- _Page_
+---+

Wednesday, November 30, 2011

picture(s) from "Transferred"

Only two pictures to report from Transferred which ended it's run at the Torpedo Factory last weekend. All photographs by Tim Castlen.





That's me pointed to evidence I have a cat. To the left, Sacred Heart and to the right, Apple. Below is an image by Michele Cole's palladium print Stir.


Tuesday, November 29, 2011

Jane Reece vs. Dr. Frangst

In the battle for supremacy, who will win? Will it be Ohio’s most famous pictorialist after Clarence White, Jane Reece? Or will it be Francis Schanberger adopting the guise of Dr. Frangst? Please visit the next exhibition by the Dayton Society of Painters and Sculptors, “Past, Present and Future” to find out.

Ragweed Look-up by Francis Schanberger (left) and Children in Costume by Jane Reece (right)


Wednesday, November 23, 2011

gum over second layers

Here are the next layers, ugly as they may be. I was searching for a cadmium orange to go on top of the cyanotype layer and not finding any mixed up something hideous. I also neglected to smooth out the brushed on emulsion creating the paint brush streaks. Maybe the students will like them but I don't.

Second layer of pink made using the black color separation with a five minute exposure.   
Ugly orange red mix like Venetian Red on top of the cyanotype layer. Exposed for five minutes using the magenta separation.

Tuesday, November 22, 2011

gum over

For the alternative processes class, a gum bichromate demonstration. The digital photo is from my wedding day (a walk before the ceremony) in San Patricio, New Mexico six years ago. The first print is a single layer of pink using a magenta color separation negative exposed for five minutes. The second print is cyanotype layer lightly exposed in the NuArc First Light for 15 minutes using a black color separation negative.

five minute exposure with magenta separation
15 minute exposure of a cyanotype layer with a black separation negative

Tonight I did two more exposures / layers on top of these but I won't be able to photograph and upload them until next Monday.

Saturday, November 19, 2011

three tries

Right now I am trying a few different approaches to creating photographs based on the trees of Woodlawn Arboretum and Cemetery. The pinhole, eight x ten and one other technique to be unveiled later this week (it involves spray paint!).

This one feels like winter and I just may photograph the pecan trees in Dexter this way. After one roll, I am in love with the Diana Mini!

Three attempts at photographing an ash tree and sky, Sunday November 13th.

Monday, November 14, 2011

got a gun

Welcome to archive Mondays. I've got a gun or more accurately a photogenic drawing of a starter pistol. It is a palladium print on Crane's stationary from about 2007.

+---+

- _Provided records_
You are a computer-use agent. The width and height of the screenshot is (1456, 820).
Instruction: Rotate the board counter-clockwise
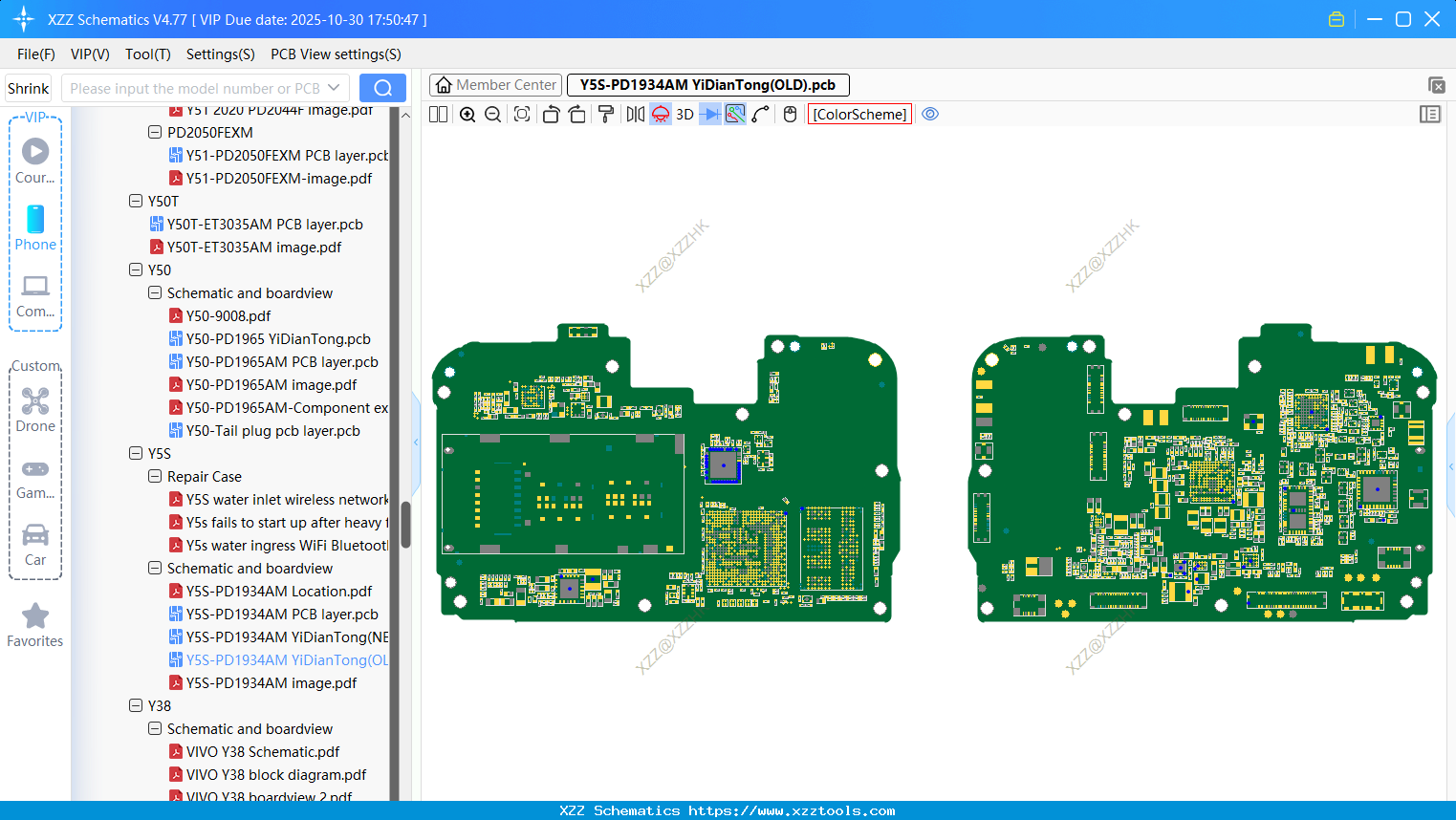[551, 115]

+---+

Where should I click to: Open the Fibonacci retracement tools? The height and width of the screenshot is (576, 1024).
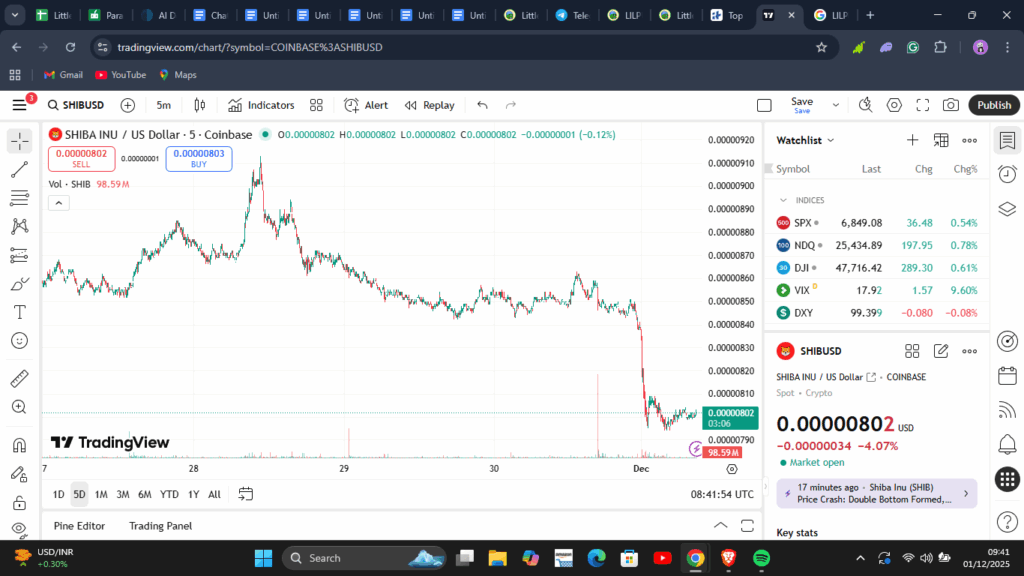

+---+

- _What you are asked to do_
Reproduce, word for word, everything in the photography blog above from "three tries" down to "from about 2007.".

- _Response to this task_
three tries

Right now I am trying a few different approaches to creating photographs based on the trees of Woodlawn Arboretum and Cemetery. The pinhole, eight x ten and one other technique to be unveiled later this week (it involves spray paint!).

This one feels like winter and I just may photograph the pecan trees in Dexter this way. After one roll, I am in love with the Diana Mini!

Three attempts at photographing an ash tree and sky, Sunday November 13th.

Monday, November 14, 2011

got a gun

Welcome to archive Mondays. I've got a gun or more accurately a photogenic drawing of a starter pistol. It is a palladium print on Crane's stationary from about 2007.